:: DATA FOR ANALYSIS ::

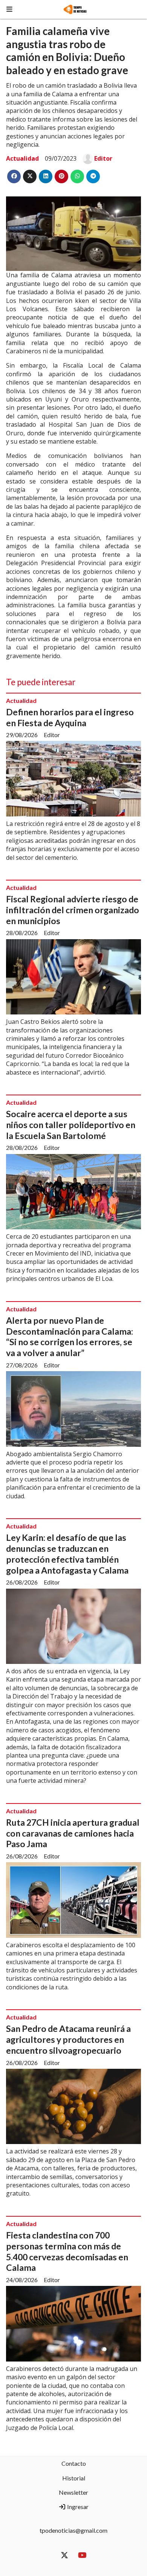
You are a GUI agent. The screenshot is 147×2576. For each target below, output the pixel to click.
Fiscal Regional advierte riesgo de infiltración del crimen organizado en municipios (72, 910)
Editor (103, 158)
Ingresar (77, 2506)
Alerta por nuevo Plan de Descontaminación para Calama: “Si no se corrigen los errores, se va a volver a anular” (69, 1336)
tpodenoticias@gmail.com (73, 2530)
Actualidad (22, 158)
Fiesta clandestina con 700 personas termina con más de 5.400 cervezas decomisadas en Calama (67, 2251)
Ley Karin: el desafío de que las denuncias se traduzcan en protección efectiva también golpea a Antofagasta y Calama (67, 1553)
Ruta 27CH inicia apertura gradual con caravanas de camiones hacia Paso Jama (72, 1833)
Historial (73, 2478)
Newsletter (73, 2492)
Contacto (73, 2463)
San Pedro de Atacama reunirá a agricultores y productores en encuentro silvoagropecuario (68, 2039)
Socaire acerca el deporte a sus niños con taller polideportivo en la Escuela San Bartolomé (70, 1125)
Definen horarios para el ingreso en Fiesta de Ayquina (70, 717)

:::

### YOUR OBJECTIVE
After locating the line containing "Actualidad (22, 158)", write out that line and all remaining lines of the records exactly, with nothing added.

### EXERCISE ANSWER
Actualidad (22, 158)
Fiesta clandestina con 700 personas termina con más de 5.400 cervezas decomisadas en Calama (67, 2251)
Ley Karin: el desafío de que las denuncias se traduzcan en protección efectiva también golpea a Antofagasta y Calama (67, 1553)
Ruta 27CH inicia apertura gradual con caravanas de camiones hacia Paso Jama (72, 1833)
Historial (73, 2478)
Newsletter (73, 2492)
Contacto (73, 2463)
San Pedro de Atacama reunirá a agricultores y productores en encuentro silvoagropecuario (68, 2039)
Socaire acerca el deporte a sus niños con taller polideportivo en la Escuela San Bartolomé (70, 1125)
Definen horarios para el ingreso en Fiesta de Ayquina (70, 717)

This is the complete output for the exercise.